Neither is formally aligned with any of the 2012 candidates, but both are making moves to create another groundswell of evangelical voters in Iowa that could again threaten Romney’s effort.
“Eighty to 90 percent of this constituency will not vote for Romney,” Lane said.
Family Leader forum
On Saturday, Vander Plaats will host a forum here with candidates to highlight abortion and other moral-values issues. Romney will not be present. Lane has again been hosting the private pastor events in key primary states, and next month he is helping to organize a public prayer and fasting event in Cedar Rapids. He says all of the GOP candidates will be invited.
More than likely, Romney will not be present, given what Lane has said about Romney’s religion.
The Lane event is modeled on “The Response,” the Christian rally in Houston that Lane helped organize in August. Texas Gov. Rick Perry was the featured speaker.
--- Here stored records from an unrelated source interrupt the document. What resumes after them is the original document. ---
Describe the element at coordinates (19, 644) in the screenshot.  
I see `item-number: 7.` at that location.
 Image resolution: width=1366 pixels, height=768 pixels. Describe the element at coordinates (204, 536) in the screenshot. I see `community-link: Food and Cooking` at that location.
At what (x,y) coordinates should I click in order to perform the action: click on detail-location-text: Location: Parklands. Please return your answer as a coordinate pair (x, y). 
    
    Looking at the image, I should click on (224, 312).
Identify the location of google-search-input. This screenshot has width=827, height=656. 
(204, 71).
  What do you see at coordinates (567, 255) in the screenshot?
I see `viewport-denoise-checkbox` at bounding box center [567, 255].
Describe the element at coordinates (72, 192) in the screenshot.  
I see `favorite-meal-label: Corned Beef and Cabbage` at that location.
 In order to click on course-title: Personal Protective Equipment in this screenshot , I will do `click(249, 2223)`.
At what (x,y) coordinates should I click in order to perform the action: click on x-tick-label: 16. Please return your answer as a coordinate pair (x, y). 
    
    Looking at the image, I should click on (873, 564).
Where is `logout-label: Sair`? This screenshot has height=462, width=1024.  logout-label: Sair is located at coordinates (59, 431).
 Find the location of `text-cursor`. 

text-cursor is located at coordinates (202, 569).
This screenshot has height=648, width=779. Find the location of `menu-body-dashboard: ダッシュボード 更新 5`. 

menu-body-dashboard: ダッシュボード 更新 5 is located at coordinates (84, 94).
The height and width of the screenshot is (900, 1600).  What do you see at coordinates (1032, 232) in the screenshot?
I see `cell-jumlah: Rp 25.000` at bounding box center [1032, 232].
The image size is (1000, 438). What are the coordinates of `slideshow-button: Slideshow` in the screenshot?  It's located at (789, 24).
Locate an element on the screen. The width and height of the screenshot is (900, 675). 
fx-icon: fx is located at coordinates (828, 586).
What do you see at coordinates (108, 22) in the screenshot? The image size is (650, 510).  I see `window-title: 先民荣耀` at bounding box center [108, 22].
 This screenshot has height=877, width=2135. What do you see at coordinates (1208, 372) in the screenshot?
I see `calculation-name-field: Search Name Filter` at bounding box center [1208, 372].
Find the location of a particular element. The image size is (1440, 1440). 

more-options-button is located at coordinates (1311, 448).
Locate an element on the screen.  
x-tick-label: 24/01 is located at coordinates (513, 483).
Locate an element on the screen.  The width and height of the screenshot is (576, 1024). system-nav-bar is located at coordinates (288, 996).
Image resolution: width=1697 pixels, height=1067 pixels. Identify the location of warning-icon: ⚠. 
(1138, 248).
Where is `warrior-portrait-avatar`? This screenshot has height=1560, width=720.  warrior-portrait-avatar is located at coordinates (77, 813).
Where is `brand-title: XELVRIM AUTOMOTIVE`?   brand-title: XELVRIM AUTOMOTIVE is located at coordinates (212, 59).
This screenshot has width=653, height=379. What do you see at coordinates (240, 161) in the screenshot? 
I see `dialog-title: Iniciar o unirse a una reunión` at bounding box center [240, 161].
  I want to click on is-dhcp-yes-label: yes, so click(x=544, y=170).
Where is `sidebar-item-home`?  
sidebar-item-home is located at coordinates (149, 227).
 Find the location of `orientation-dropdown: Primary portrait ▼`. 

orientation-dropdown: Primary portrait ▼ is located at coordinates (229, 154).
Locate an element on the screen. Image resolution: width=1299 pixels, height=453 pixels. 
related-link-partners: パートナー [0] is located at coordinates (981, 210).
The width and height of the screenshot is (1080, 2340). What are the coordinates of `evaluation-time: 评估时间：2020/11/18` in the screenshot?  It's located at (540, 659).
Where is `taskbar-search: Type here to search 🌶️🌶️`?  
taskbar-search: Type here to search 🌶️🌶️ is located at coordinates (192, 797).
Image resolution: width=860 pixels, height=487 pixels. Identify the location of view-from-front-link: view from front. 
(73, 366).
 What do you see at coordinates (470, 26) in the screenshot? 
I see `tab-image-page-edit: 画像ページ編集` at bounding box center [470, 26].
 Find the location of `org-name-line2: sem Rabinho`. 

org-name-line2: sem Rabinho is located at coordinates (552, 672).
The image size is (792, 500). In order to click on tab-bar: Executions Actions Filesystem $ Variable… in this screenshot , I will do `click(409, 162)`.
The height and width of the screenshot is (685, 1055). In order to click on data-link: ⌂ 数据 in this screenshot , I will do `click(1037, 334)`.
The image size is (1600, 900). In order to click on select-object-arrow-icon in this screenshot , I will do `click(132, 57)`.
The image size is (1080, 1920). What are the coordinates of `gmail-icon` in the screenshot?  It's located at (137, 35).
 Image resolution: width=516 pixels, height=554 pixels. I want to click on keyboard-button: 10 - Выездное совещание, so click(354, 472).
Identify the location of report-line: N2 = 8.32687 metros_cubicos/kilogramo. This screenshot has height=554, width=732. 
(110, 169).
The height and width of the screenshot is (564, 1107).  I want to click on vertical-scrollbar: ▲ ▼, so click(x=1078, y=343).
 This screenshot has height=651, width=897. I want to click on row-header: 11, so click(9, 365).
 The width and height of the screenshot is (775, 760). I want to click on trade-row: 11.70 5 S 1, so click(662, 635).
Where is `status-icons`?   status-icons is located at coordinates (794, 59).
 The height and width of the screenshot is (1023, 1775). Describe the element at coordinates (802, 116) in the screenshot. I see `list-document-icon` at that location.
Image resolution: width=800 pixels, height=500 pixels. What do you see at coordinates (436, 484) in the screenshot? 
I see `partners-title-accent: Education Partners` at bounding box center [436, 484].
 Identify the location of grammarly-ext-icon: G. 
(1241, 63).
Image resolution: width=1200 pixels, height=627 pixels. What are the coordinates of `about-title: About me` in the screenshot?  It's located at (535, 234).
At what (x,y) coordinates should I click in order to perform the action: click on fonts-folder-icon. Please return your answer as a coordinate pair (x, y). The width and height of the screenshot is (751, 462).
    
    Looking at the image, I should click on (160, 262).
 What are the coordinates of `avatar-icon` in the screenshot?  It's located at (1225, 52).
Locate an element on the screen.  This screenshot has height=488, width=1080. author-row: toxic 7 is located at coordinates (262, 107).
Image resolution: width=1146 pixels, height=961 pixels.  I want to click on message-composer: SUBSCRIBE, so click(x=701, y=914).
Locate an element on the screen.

Vander Plaats now runs a social conservative group called the Family Leader, which will host the Saturday event, and says an endorsement could follow. Such an endorsement could make a critical difference for the candidate who gets it.
All the leading Republican candidates are scheduled to attend Saturday’s event except for former Utah governor Jon Huntsman Jr., who has effectively written off Iowa, and Romney. Romney aides did not say why he is not attending the forum but noted that he has attended numerous other conservative gatherings.
Evangelical Christians made up more than half of all the voters in the 2008 Iowa caucuses and will probably be the decisive voting bloc again in 2012. If the 2008 scenario repeats itself, the coalition of pastors and other influential Christian conservatives led by people like Vander Plaats and Lane would have enormous influence in deciding which candidate has the chance to stitch together a win out of the anti-Romney sentiment among evangelicals. Vander Plaats does not think it will take that much to win, arguing that it is possible to win the caucuses with much less than a majority of voters.